[RECORDS SHOWN Boundary: Start]
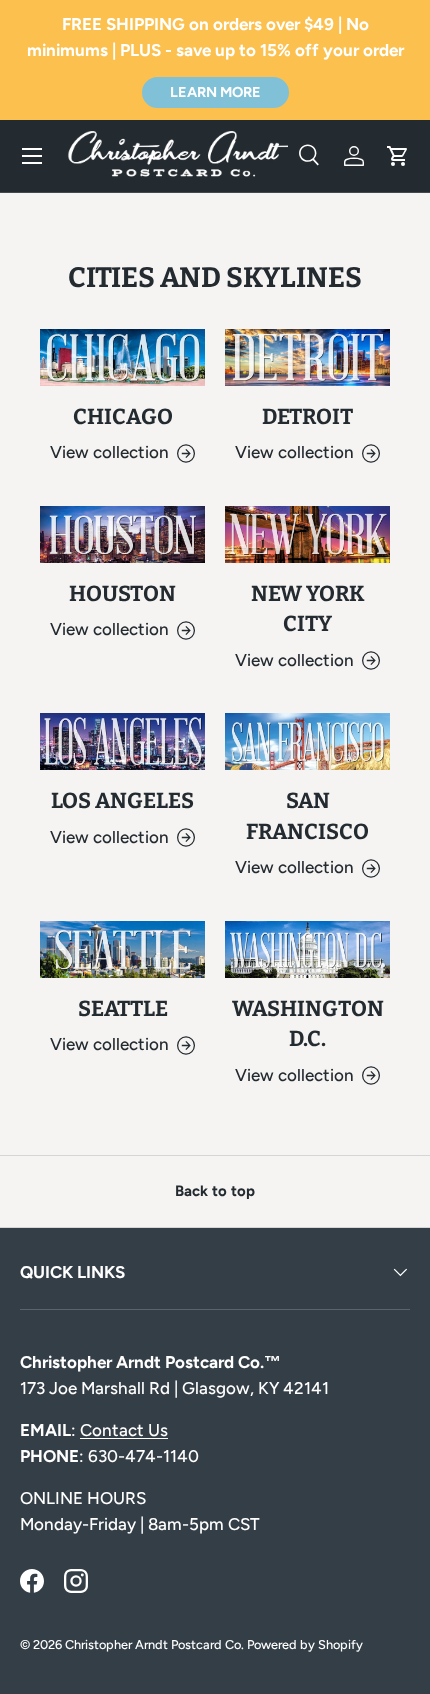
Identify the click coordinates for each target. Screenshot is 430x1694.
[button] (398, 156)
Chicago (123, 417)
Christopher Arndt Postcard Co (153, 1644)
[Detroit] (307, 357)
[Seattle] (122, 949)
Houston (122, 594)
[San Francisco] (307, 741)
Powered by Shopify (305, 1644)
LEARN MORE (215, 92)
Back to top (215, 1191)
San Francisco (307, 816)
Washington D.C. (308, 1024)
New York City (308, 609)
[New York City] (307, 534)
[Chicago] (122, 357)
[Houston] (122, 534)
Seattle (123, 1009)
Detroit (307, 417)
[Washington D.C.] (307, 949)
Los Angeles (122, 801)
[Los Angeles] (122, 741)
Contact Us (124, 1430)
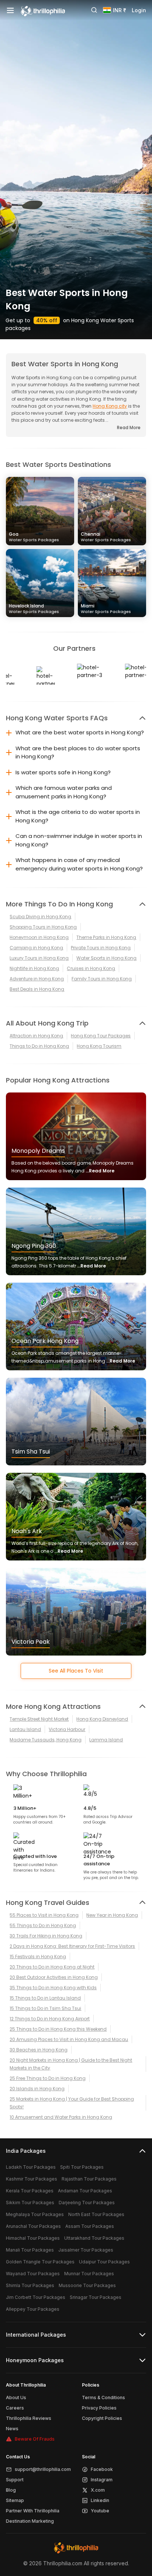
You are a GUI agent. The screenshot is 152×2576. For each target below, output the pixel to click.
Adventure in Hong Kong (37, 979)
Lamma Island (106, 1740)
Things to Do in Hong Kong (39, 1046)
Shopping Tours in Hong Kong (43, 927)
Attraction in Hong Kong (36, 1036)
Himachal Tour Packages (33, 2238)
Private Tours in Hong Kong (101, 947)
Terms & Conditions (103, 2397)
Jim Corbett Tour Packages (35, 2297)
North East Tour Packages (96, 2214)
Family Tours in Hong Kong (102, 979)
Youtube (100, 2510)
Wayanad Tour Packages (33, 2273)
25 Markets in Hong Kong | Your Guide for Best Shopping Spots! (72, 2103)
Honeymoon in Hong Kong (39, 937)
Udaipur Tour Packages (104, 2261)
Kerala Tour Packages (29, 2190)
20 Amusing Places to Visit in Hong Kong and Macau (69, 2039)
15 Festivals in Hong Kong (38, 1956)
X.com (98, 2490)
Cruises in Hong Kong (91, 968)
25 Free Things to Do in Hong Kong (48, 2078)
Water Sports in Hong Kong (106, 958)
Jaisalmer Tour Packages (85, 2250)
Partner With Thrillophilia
[RECORDS SHOWN Boundary: End]
▶ [HOW TO COMPLETE THIS TASK]:
Every line in the records above that contains the word "each" should be copied out.

▶ [FINISHED TASK]:
Identify the click coordinates for each target. Screenshot is 430x1694.
You are a GUI agent. The screenshot is 152×2576. For each target below, output the pixel to click.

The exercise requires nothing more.